• _Extract provided_
----

In Indiana, an attorney-client relationship may be expressly formed, such as with the signing of an agreement and the payment of legal fees, or may also be formed by implication through the conduct of the parties. In re Anonymous, 655 N.E.2d 67, 70 (Ind. 1995). "An important factor is the putative client's subjective belief that he is consulting a lawyer in his professional capacity and on his intent to seek professional advice." Id. However, there must be evidence that the attorney-client relationship is consensual, that is both the attorney and the client have consented to its formation. In re Kinney, 670 N.E.2d 1294, 1297 (Ind. 1996).

Here, it does not appear that Mr. Gevers ever formed an attorney-client relationship with either Mr. Webb or Mr. Stine. First, there does not appear to have been any express retention of Mr. Gevers by either Mr. Webb or Mr. Stine, nor any signed agreement by either. Second, there has been no testimony from either Mr. Webb or Mr. Stine that they believed an attorney-client relationship had been formed. Third, there is currently no evidence that Mr. Gevers provided any legal advice to either Mr. Webb or Mr. Stine. Fourth, the evidence currently before the Court shows that the purpose of the meeting or meetings with Mr. Gevers was only to consider Mr. Gevers for potential representation. Both Mr. Webb and Mr. Stine made an affirmative decision not to retain Mr. Gevers, but rather to retain Mr. Murphy to represent them.

The only fact before the Court that could raise the inference of the formation of an attorney-client relationship was that Mr. Webb gave Mr. Gevers one dollar, which could be construed as the payment of legal fees. However, the fact that Mr. Webb gave a single dollar to Mr. Gevers is not dispositive of the nature of the relationship between them. See, e.g., Restatement (Third) of the Law Governing Lawyers § 14 cmt. a (2000) ("When a fee is due, the person owing it is not necessarily a client."); State ex rel. Thompson v. Dueker, 346 S.W.3d 390, 394 (Mo. Ct. App. 2011) ("Mere payment of a fee without proof that the payor received legal advice or assistance from the attorney or that the attorney intended to provide the client with legal advice or assistance, does not show an attorney-client relationship."). It appears, based on the current record, that Mr. Webb's intent in giving the dollar to Mr. Gevers was not to retain Mr. Gevers, but rather to ensure that any information told to Mr. Gevers during the initial consultation was protected against potential disclosure by Mr. Gevers. Such disclosures are in fact protected under the Indiana Rules of Professional Conduct, regardless of whether an attorney-client relationship is formed. Ind. R. Prof'l Conduct 1.18(b).

Based on that analysis and the limited information currently before the Court, the Court does not believe that Mr. Webb or Mr. Stine ever became clients of Mr. Gevers. Instead, both were at most prospective clients of Mr. Gevers.

B. Analysis of the Potential Conflict with Prospective Clients

Rule 1.18 of the Indiana Rules of Professional Conduct governs an attorney's responsibilities to a prospective client. The rule states, in relevant part:

(a) A person who discusses with a lawyer the possibility of forming a client-lawyer relationship with respect to a matter is a prospective client.
(b) Even when no client-lawyer relationship ensures, a lawyer who has had discussions with a prospective client shall not use or reveal information learned in the consultation, except as Rule 1.9 would permit with respect to information of a former client.

----

• _Rows_
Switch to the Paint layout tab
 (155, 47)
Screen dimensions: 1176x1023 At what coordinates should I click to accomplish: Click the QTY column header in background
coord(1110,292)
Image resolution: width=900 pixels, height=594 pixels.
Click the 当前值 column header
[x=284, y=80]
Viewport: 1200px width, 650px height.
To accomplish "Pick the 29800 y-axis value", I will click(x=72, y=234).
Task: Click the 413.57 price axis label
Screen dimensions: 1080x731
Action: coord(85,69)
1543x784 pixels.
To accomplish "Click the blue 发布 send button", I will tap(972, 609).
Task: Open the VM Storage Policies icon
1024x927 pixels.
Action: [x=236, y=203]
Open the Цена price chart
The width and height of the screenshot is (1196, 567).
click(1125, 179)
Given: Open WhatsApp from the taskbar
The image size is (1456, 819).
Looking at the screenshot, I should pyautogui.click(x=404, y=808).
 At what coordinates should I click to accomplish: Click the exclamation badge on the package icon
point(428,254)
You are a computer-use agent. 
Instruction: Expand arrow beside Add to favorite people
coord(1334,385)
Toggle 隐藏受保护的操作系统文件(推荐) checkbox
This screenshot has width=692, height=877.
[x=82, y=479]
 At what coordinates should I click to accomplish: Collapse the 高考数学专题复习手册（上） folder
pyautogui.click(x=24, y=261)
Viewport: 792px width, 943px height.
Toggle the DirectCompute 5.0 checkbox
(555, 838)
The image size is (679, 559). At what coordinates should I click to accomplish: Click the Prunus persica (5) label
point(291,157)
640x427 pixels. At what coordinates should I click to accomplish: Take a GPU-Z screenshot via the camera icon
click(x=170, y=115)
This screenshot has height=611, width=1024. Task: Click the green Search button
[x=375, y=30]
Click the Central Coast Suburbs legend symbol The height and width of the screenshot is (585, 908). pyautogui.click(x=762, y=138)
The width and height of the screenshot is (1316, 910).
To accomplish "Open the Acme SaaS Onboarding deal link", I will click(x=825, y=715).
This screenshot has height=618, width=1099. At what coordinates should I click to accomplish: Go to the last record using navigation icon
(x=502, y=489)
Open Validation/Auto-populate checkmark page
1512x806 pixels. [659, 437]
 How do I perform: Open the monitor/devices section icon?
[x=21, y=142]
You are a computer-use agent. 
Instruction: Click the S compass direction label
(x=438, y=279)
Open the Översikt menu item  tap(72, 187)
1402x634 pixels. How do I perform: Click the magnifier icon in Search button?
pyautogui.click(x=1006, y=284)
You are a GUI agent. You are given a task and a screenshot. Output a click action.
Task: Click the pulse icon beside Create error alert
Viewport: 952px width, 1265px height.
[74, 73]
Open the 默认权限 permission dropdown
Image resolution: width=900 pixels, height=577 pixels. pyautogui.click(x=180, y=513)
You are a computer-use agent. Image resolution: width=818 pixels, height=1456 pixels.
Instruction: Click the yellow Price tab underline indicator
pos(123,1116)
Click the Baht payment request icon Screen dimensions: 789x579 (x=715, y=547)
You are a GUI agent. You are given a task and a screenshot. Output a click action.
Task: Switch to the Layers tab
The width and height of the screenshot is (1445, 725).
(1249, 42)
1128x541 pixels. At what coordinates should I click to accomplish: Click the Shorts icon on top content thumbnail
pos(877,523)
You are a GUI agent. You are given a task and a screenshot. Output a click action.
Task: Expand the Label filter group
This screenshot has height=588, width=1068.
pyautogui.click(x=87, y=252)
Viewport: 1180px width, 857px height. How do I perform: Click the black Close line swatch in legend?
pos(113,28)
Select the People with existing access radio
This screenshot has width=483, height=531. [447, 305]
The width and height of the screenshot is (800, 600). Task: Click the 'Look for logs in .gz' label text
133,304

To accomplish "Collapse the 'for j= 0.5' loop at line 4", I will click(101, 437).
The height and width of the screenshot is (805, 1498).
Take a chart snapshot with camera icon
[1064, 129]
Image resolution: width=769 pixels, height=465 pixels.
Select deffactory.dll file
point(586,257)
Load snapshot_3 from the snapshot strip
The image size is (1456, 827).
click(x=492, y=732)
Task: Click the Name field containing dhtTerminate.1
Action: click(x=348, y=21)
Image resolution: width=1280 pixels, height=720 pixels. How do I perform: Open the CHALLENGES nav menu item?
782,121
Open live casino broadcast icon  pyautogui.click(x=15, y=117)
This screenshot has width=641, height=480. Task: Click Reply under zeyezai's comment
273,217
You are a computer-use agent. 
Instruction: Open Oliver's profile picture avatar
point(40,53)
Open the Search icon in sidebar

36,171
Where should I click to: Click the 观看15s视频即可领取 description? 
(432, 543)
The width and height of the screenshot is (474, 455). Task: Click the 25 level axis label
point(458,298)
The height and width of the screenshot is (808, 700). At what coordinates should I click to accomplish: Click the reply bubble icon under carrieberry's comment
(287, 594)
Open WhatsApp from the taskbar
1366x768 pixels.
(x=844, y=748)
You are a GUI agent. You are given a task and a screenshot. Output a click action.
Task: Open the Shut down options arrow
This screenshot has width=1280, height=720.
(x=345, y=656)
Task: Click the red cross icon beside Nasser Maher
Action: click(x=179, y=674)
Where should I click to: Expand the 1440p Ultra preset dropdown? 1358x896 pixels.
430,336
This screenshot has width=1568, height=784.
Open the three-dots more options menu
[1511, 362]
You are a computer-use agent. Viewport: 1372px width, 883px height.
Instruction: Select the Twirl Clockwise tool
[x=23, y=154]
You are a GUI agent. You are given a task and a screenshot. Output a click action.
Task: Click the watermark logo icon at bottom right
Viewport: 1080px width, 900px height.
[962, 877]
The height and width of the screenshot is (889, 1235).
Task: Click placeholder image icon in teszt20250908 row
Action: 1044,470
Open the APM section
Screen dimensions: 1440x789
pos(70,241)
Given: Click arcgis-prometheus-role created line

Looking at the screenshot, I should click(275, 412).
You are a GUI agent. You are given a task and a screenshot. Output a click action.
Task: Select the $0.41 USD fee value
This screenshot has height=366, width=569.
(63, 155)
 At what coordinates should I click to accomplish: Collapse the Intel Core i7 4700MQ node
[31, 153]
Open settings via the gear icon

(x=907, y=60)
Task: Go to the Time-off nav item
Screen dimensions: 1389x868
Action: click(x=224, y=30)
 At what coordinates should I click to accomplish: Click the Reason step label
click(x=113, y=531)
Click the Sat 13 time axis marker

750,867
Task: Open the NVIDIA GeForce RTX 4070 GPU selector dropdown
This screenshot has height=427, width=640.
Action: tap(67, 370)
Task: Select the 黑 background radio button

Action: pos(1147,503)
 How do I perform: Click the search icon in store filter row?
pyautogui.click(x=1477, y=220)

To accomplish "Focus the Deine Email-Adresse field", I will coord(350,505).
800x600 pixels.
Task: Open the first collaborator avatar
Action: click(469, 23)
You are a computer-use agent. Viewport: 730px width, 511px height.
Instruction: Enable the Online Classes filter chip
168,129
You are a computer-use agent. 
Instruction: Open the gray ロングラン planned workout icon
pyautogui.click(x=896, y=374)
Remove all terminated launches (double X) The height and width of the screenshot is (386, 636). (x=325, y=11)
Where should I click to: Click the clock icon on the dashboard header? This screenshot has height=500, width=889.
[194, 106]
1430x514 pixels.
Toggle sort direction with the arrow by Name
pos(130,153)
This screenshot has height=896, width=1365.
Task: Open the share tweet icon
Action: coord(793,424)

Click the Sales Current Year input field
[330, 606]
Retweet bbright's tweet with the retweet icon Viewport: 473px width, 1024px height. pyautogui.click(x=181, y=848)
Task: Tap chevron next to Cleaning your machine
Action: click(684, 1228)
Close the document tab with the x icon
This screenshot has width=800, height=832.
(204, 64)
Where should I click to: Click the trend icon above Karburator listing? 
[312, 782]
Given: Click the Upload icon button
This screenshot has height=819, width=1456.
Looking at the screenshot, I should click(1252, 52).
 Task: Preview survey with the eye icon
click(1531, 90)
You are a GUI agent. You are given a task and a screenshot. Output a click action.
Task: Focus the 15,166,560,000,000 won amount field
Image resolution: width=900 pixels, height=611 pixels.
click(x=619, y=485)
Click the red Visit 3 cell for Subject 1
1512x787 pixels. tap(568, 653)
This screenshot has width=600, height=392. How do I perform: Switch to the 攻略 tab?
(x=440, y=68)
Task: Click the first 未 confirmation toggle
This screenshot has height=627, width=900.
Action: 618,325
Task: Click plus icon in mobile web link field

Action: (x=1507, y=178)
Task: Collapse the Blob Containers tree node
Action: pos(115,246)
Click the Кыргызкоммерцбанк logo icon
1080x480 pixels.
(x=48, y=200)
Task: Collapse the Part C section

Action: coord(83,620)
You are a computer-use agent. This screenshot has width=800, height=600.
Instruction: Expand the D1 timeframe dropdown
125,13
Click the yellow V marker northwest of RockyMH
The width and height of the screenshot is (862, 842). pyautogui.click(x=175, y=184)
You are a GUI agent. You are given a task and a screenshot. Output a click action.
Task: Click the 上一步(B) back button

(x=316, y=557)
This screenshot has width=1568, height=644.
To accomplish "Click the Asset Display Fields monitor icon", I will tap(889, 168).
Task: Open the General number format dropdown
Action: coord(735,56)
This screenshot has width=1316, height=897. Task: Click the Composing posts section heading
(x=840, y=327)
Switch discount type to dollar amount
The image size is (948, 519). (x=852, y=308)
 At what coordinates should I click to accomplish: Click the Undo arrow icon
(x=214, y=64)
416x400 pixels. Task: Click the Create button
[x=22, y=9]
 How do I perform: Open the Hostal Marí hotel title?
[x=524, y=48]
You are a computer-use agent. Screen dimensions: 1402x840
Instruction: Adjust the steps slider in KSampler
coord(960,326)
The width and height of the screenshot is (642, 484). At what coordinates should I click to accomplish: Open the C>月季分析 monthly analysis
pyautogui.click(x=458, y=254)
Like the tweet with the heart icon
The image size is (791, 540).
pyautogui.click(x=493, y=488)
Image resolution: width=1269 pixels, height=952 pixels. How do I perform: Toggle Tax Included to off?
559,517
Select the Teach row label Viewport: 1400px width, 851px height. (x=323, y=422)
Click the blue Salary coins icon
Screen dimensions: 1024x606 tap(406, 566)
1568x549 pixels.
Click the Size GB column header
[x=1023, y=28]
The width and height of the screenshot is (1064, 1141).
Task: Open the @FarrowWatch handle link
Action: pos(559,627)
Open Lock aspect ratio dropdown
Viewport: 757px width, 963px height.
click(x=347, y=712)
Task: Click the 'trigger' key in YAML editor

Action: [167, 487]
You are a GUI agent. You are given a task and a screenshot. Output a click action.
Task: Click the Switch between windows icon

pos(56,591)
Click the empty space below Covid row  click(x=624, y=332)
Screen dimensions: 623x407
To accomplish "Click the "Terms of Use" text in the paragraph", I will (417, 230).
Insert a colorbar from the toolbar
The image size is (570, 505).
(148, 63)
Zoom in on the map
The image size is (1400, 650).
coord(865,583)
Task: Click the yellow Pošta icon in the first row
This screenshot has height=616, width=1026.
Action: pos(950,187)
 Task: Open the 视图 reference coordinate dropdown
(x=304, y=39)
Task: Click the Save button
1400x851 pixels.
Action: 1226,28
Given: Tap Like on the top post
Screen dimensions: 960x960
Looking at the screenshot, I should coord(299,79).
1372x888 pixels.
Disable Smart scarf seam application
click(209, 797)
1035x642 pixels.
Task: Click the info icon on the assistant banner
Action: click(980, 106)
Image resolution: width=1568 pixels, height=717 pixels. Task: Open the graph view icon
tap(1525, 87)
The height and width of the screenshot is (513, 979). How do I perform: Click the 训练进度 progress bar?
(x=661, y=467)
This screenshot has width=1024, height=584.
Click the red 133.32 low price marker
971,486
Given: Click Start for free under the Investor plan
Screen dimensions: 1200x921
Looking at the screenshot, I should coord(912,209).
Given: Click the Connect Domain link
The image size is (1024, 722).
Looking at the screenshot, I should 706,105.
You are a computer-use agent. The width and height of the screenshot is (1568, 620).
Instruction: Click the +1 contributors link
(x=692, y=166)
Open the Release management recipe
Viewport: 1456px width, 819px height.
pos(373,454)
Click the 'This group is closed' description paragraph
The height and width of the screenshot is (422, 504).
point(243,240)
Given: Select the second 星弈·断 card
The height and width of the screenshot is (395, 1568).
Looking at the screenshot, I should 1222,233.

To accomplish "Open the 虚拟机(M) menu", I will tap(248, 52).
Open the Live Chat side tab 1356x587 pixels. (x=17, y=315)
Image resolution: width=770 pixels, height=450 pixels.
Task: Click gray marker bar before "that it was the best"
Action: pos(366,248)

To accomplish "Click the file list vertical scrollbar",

----

Carry on the court opinion about Mr. Gevers and his prospective clients under Indiana's Rule 1.18, starting right after its last sentence.

(c) A lawyer subject to paragraph (b) shall not represent a client with interests materially adverse to those of a prospective client in the same or a substantially related matter if the lawyer received information from the prospective client that could be significantly harmful to that person in the matter . . . .
Ind. R. Prof'l Conduct 1.18. Thus, in order to find a conflict under this rule, the Court must consider two factors: (1) whether either Mr. Webb or Mr. Stine were prospective clients in the same or a substantially related matter and (2) whether Mr. Gevers received information from either Mr. Webb or Mr. Stine that could be significantly harmful to them in this matter.

The first factor is present in this case. Based on the information before the Court, it appears that Mr. Webb and Mr. Stine were "prospective clients" because they considered hiring Mr. Gevers to represent them in a case which is substantially related to Mr. Carlisle's case. While Mr. Carlisle was indicted separately from Mr. Webb and Mr. Stine, all of the cases cover the same mortgage fraud scheme and Mr. Carlisle has admitted to having conspired with Mr. Webb and Mr. Stine.

The second factor is a more difficult to determine on the current record. Where a prospective client did not provide any information to the attorney that could be significantly harmful to the prospective client, disqualification is not required. Ind. R. Prof'l Conduct 1.18 cmt. 4 ("Even in the absence of an agreement, under paragraph (c), the lawyer is not prohibited from representing a client with interests adverse to those of the prospective client in the same or substantially related matter unless the lawyer has received from the prospective client information that could be significantly harmful if used in the matter."); United States v. Wiley, No. 2:09-CR-200, 2011 WL 779895, at *4 (N.D. Ind. Feb. 28, 2011) (refusing to disqualify defense counsel who had previously consulted with government's cooperating witness regarding the same matter); Pelley v. State, 901 N.E.2d 494, 506-08 (Ind. 2009) (affirming conviction over the argument that special prosecutor should have appointed where defendant had previously consulted with elected prosecutor while the prosecutor was previously in private practice), abrogated on other grounds by Austin v. State, 997 N.E.2d 1027, 1029 (Ind. 2013); Restatement (Third) of the Law Governing Lawyers, § 15 cmt. c (2000) ("prohibition exists only when the lawyer has received from the prospective client information that could be significantly harmful to the prospective client in the matter.").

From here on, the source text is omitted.